== Data items ==
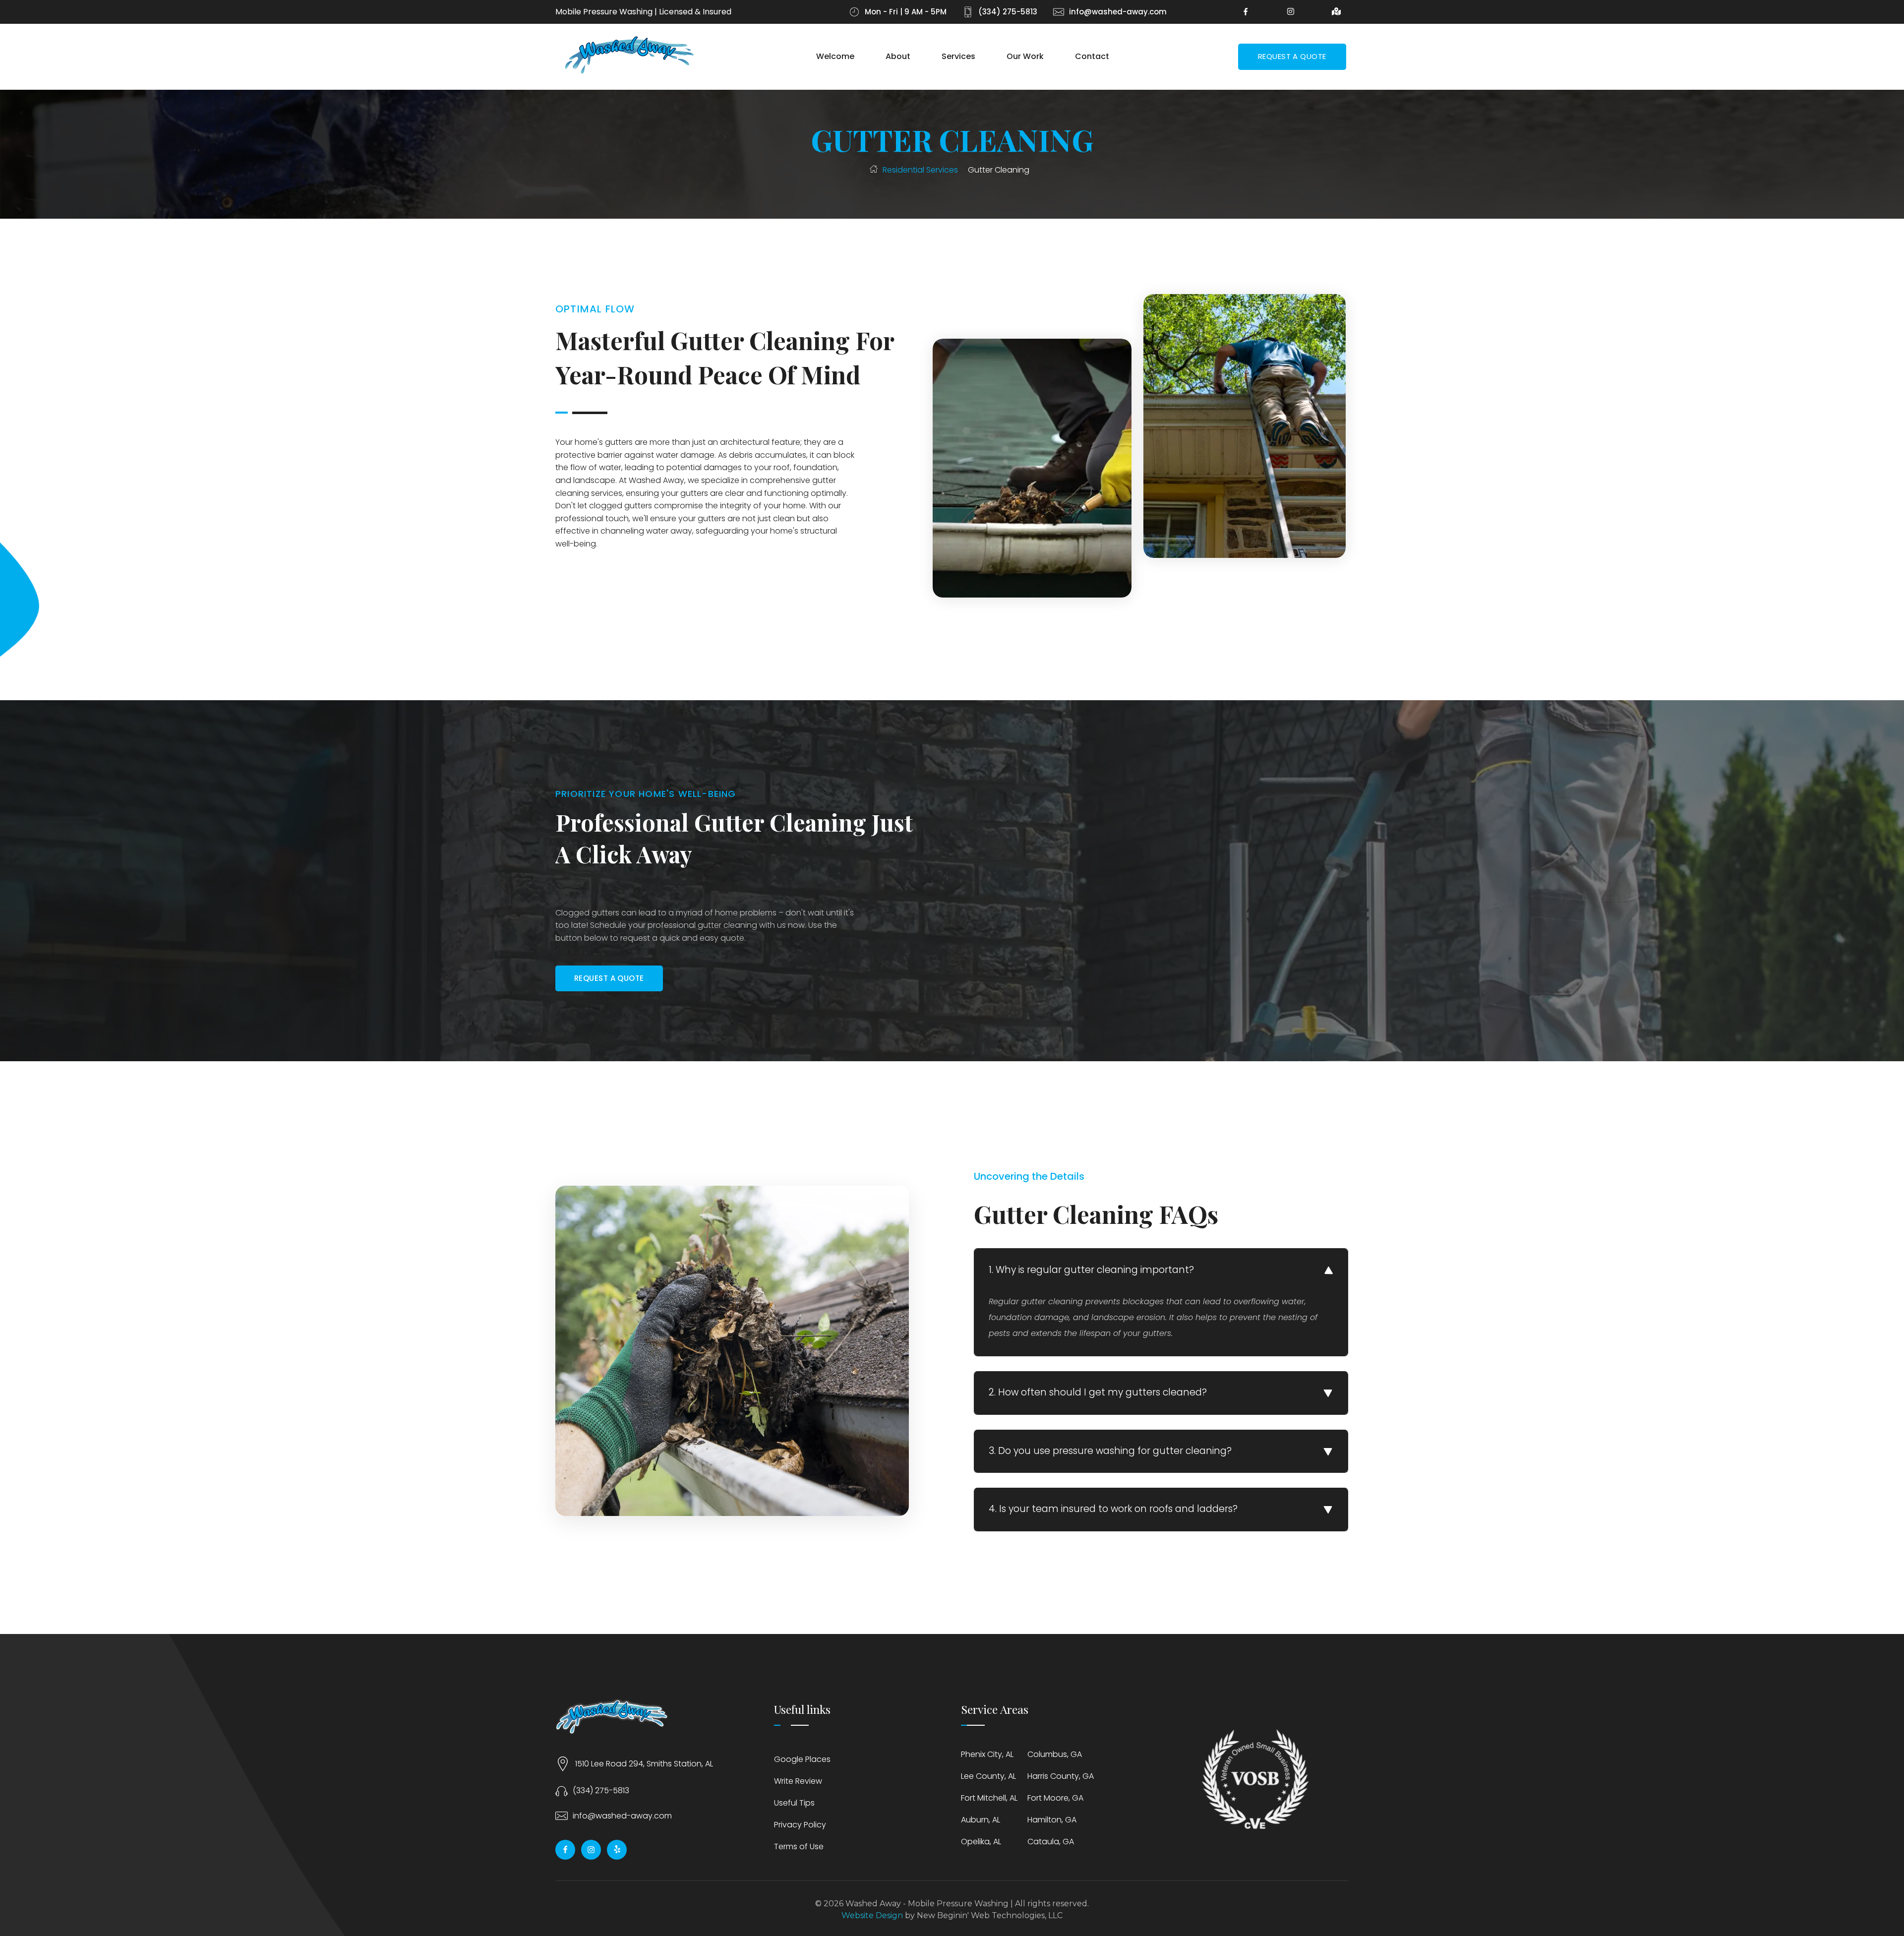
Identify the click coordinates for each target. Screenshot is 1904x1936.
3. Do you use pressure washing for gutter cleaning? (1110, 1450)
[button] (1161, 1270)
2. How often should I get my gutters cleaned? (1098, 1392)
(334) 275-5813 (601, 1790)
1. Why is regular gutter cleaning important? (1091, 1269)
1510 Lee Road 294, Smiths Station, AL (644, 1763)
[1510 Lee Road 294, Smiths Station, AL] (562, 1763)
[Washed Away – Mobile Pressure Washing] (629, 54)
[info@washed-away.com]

...

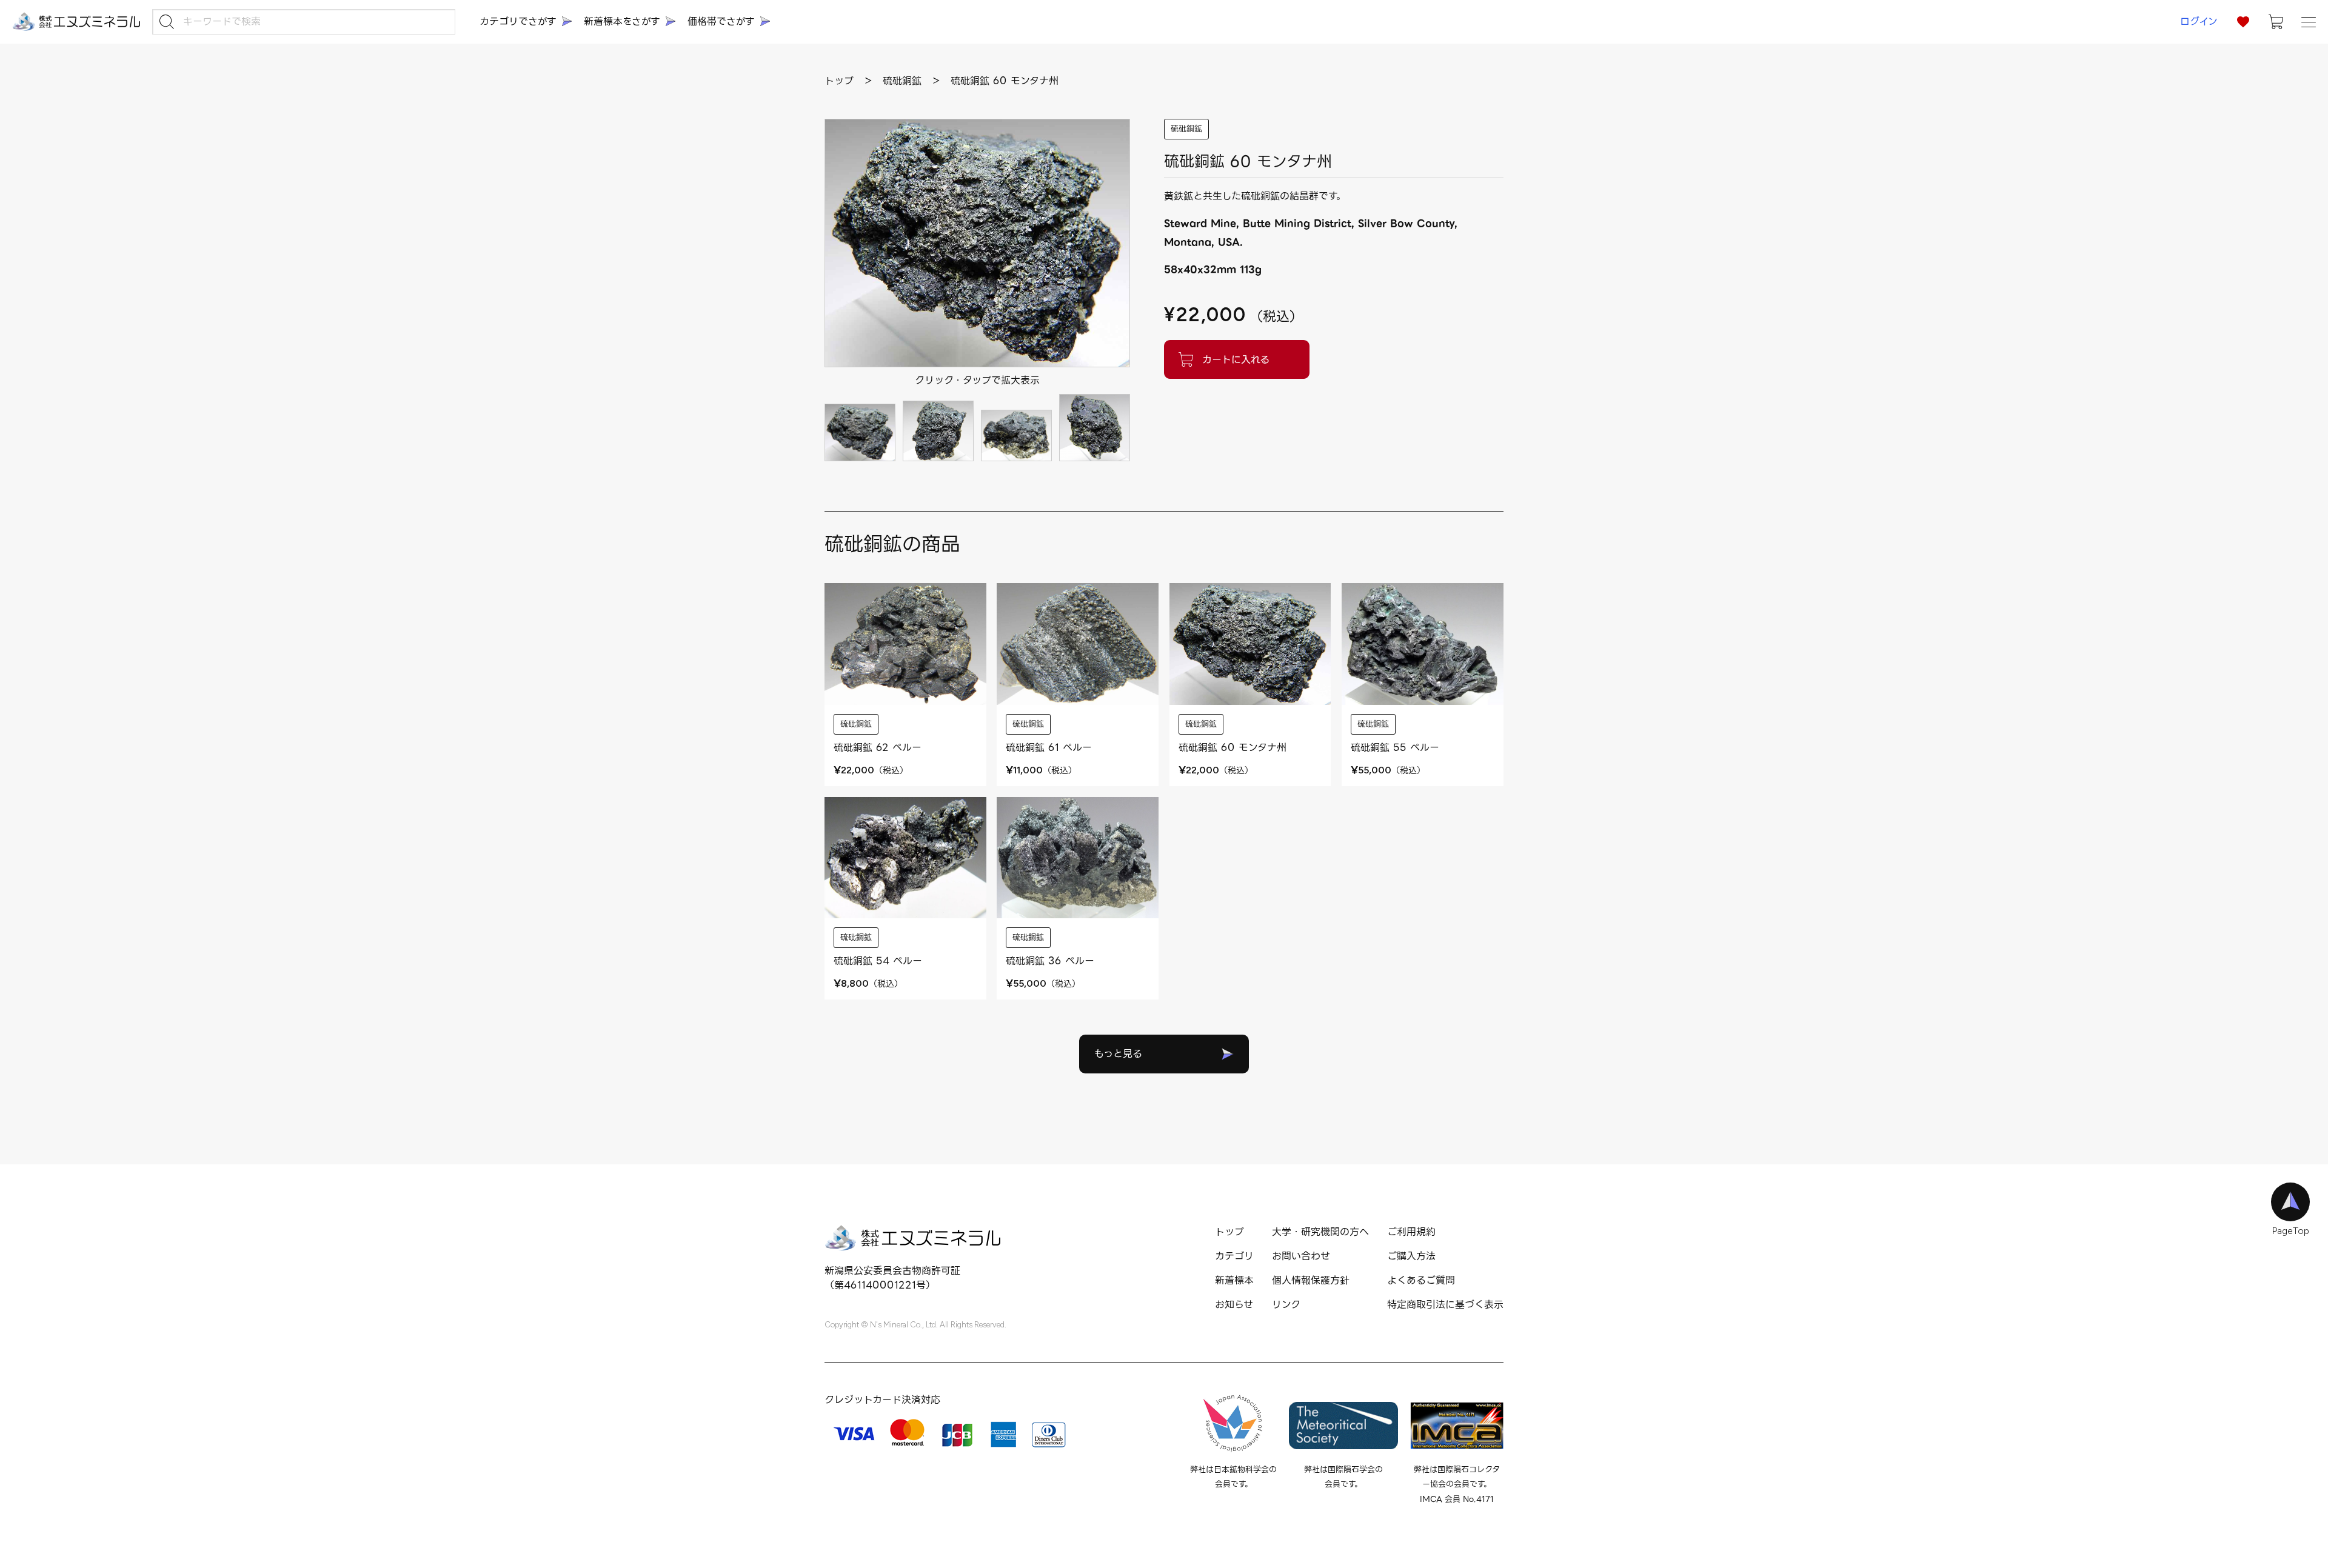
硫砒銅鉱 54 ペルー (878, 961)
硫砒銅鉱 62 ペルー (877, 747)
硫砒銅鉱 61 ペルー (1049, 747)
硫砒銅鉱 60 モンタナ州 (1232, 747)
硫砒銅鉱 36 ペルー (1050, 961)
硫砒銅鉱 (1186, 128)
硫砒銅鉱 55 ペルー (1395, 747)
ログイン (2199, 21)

==

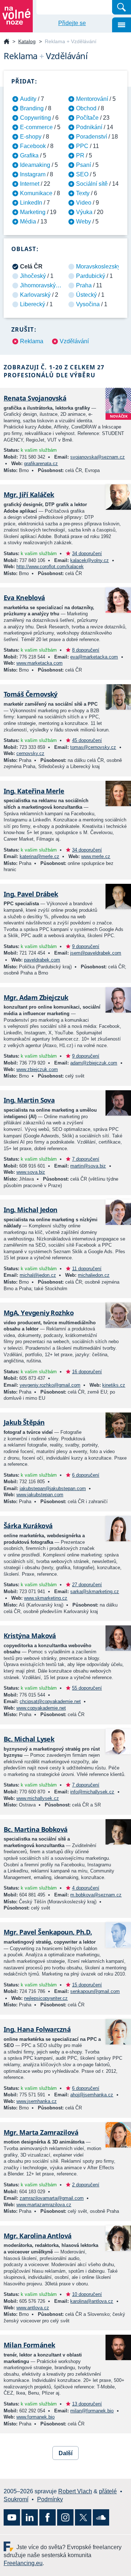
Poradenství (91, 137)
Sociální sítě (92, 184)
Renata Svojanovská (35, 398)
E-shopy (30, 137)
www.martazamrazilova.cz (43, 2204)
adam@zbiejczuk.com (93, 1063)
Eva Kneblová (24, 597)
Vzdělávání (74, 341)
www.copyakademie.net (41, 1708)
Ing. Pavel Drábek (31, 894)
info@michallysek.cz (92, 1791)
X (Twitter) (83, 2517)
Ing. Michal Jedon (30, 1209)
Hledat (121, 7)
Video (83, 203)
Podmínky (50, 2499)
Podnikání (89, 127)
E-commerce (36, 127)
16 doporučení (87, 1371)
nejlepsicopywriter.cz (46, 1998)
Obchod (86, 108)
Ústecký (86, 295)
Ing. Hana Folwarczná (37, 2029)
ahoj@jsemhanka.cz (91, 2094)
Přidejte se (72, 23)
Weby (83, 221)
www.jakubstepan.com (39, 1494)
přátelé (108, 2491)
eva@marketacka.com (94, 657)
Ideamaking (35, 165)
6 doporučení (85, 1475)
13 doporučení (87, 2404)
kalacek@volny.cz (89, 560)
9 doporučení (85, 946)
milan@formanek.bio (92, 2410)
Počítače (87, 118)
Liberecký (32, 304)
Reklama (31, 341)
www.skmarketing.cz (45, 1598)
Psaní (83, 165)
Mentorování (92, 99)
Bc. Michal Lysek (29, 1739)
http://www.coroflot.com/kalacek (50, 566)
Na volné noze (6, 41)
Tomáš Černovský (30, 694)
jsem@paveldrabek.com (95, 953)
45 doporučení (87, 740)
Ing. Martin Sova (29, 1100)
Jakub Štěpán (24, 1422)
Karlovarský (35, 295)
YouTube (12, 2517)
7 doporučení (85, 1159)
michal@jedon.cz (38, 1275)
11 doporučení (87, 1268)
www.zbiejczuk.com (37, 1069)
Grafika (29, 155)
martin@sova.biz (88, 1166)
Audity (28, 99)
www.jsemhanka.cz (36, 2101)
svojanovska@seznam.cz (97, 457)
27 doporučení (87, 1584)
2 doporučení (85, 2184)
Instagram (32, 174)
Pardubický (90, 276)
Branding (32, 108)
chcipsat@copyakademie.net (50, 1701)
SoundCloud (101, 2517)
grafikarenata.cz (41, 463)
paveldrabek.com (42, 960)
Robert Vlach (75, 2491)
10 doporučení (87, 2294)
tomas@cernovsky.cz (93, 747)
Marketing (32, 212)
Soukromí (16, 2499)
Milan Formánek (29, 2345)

== Work instructions ==
Looking at the data above, return every line from the one with "Identify the click" down to the one with "[info@washed-away.com]", exactly and inclusively.

== Task solution ==
Identify the click coordinates for each target. Screenshot is 1904x1936.
3. Do you use pressure washing for gutter cleaning? (1110, 1450)
[button] (1161, 1270)
2. How often should I get my gutters cleaned? (1098, 1392)
(334) 275-5813 (601, 1790)
1. Why is regular gutter cleaning important? (1091, 1269)
1510 Lee Road 294, Smiths Station, AL (644, 1763)
[1510 Lee Road 294, Smiths Station, AL] (562, 1763)
[Washed Away – Mobile Pressure Washing] (629, 54)
[info@washed-away.com]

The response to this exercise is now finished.